Class: Aikido::Zen::Scanners::SSRFScanner

Inherits:

Object

Object
Aikido::Zen::Scanners::SSRFScanner

show all

Defined in:: lib/aikido/zen/scanners/ssrf_scanner.rb

Defined Under Namespace

Modules: Headers Classes: RedirectChains, Request, Response

Class Method Summary collapse

.call(request:, sink:, context:, operation:) ⇒ Aikido::Zen::Attacks::SSRFAttack^?

Checks if an outbound HTTP request is to a hostname supplied from user input that resolves to a “dangerous” address.
.track_redirects(request:, response:, context: Aikido::Zen.current_context) ⇒ void

Track the origin of a redirection so we know if an attacker is using redirect chains to mask their use of a (seemingly) safe domain.

Instance Method Summary collapse

#attack? ⇒ Boolean private
#initialize(request_uri, input, redirects) ⇒ SSRFScanner constructor private

A new instance of SSRFScanner.

Constructor Details

#initialize(request_uri, input, redirects) ⇒ `SSRFScanner`

This method is part of a private API. You should avoid using this method if possible, as it may be removed or be changed in the future.
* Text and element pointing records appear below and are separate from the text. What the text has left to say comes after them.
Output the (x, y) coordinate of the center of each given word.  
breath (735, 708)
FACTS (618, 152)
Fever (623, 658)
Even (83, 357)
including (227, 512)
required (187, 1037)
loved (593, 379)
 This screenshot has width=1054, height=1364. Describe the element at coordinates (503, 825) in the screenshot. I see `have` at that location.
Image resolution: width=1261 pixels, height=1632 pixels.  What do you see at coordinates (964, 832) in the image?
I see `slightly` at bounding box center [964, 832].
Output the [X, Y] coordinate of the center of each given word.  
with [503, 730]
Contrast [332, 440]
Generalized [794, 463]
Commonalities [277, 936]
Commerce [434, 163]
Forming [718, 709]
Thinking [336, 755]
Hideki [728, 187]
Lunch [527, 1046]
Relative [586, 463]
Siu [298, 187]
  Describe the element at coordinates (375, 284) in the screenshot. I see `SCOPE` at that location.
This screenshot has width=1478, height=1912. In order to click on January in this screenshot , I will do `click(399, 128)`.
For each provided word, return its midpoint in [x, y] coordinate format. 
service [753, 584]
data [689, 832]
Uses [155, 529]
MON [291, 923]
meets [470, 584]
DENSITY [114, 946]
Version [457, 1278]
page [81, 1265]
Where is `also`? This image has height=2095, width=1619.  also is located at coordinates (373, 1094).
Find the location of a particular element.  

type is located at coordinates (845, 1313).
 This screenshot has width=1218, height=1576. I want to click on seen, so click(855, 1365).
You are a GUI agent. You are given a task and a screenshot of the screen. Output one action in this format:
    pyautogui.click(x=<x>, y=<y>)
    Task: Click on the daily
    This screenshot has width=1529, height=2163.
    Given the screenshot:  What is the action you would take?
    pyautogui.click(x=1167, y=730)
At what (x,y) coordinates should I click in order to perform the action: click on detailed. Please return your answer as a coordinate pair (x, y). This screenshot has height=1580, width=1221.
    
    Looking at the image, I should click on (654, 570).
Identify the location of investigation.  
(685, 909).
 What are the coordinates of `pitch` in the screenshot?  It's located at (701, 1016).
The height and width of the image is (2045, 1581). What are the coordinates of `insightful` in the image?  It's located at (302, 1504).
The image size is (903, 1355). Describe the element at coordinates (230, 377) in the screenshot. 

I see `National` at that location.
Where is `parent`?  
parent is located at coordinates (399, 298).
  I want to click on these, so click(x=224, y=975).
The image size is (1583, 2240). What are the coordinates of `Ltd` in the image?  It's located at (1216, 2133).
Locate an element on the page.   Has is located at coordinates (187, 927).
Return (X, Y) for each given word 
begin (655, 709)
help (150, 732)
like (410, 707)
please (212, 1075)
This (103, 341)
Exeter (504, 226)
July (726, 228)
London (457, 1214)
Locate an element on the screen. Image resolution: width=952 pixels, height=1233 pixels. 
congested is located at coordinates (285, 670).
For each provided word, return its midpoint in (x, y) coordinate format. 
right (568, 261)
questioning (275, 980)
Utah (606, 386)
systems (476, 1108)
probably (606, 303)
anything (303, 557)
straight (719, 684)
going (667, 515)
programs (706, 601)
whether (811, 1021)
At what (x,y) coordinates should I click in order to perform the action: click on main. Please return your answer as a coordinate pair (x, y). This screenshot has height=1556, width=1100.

Returns a new instance of SSRFScanner.

# File 'lib/aikido/zen/scanners/ssrf_scanner.rb', line 77

def initialize(request_uri, input, redirects)
  @request_uri = request_uri
  @input = input
  @redirects = redirects
end

Class Method Details

.call(request:, sink:, context:, operation:) ⇒ `Aikido::Zen::Attacks::SSRFAttack`^?

Checks if an outbound HTTP request is to a hostname supplied from user input that resolves to a “dangerous” address. This is called from two different places:

HTTP library sinks, before we make a request. In these cases we can detect very obvious attempts such as a request that attempts to access localhost or an internal IP.
DNS lookup sinks, after we resolve a hostname. For HTTP requests that are not obviously an attack, we let the DNS resolution happen, and then check again, now knowing if the domain name provided actually resolves to an internal IP or not.

NOTE: Because not all DNS resolutions might be happening in the context of a protected HTTP request, the request argument below might be nil and we can then skip this scan.

Parameters:

request (Aikido::Zen::Scanners::SSRFScanner::Request, nil) —

the ongoing outbound HTTP request.
context (Aikido::Zen::Context)
sink (Aikido::Zen::Sink) —

the Sink that is running the scan.
operation (Symbol, String) —

name of the method being scanned. Expects sink.operation being set to get the full module/name combo.

Returns:

(Aikido::Zen::Attacks::SSRFAttack, nil) —

an Attack if any user input is detected to be attempting SSRF, or nil if not.

# File 'lib/aikido/zen/scanners/ssrf_scanner.rb', line 34

def self.call(request:, sink:, context:, operation:, **)
  return if context.nil?
  return if request.nil? # See NOTE above.

  context["ssrf.redirects"] ||= RedirectChains.new

  context.payloads.each do |payload|
    scanner = new(request.uri, payload.value, context["ssrf.redirects"])
    next unless scanner.attack?

    attack = Attacks::SSRFAttack.new(
      sink: sink,
      request: request,
      input: payload,
      context: context,
      operation: "#{sink.operation}.#{operation}"
    )

    return attack
  end

  nil
end

.track_redirects(request:, response:, context: Aikido::Zen.current_context) ⇒ `void`

This method returns an undefined value.

Track the origin of a redirection so we know if an attacker is using redirect chains to mask their use of a (seemingly) safe domain.